● Work task
Every record below should be repeated word for word, with the pictures left out.

Stored records:
————
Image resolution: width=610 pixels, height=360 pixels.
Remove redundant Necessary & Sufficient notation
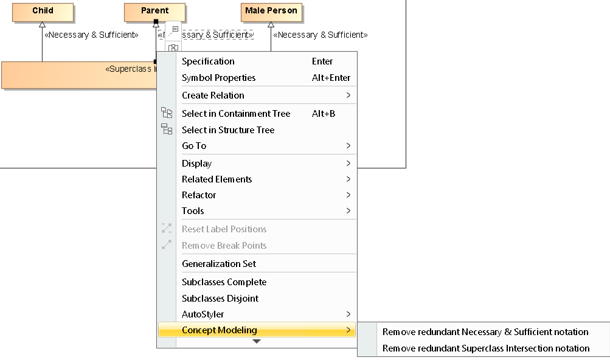click(x=485, y=332)
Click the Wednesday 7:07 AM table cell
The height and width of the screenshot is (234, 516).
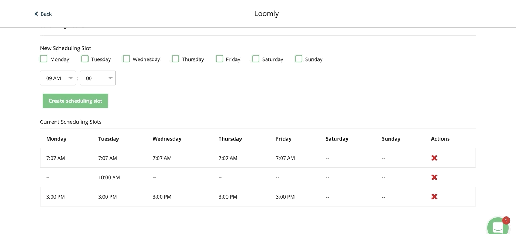(x=162, y=158)
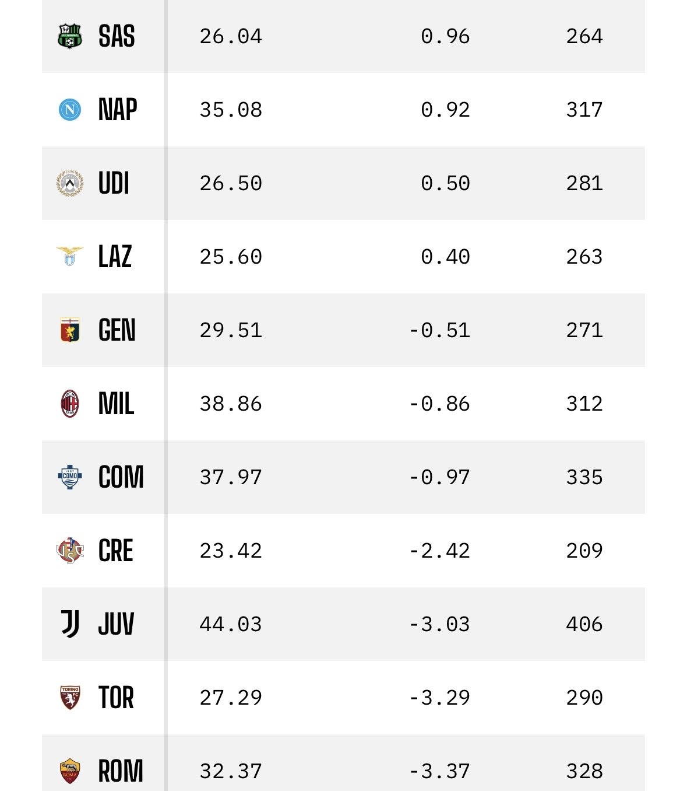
————
● Result for this exercise
Image resolution: width=610 pixels, height=360 pixels.
Remove redundant Necessary & Sufficient notation
click(x=485, y=332)
Click the Wednesday 7:07 AM table cell
The height and width of the screenshot is (234, 516).
(x=162, y=158)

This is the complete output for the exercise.